FYI.

This story is over 5 years old.

Жизнь изнутри

Нереальный ужас: меня в 16 лет заперли в одиночной камере

Мне казалось, что, проведя там всего 20 дней, я постарел на десять лет.
Illustration by Dane Patterson

Эта статья была опубликована в сотрудничестве с Marshall Project.

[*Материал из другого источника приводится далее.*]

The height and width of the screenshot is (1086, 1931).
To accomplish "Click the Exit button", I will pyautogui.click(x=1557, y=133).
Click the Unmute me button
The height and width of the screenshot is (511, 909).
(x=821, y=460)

В 16 лет меня арестовали и отправили в Центр юстиции округа Онондага в Сиракузах (штат Нью-Йорк), где мне следовало ожидать суда по обвинениям в кражах со взломом. Среди тех, с кем я оказался за решёткой, оказалось очень много моих школьных товарищей. Я пообщался с некоторыми из них, но в основном просто старался не путаться под ногами.

Реклама

Проведя в тюрьме всего пару недель, я вступил в конфликт с другим заключённым, и нас обоих отправили в штрафной изолятор, он же – одиночная камера.

Когда я там оказался, надзиратели заставили меня лечь на землю. Они постепенно сняли с меня одежду, чтобы провести полный обыск. Закончив проверку полостей моего тела, они сказали мне одеться.



В моей камере было жутко грязно, а ещё на меня орали другие заключённые. Но об этих ребятах я даже не думал – я просто осматривался вокруг. Там была металлическая раковина, соединённая с металлическим унитазом, металлическое зеркало на стене, металлическая кровать с тонким пластиковым матрацем и металлический письменный стол без стула. Вот и всё. И я понятия не имел, как долго там пробуду: чтобы узнать это, нужно было дождаться дисциплинарного слушания.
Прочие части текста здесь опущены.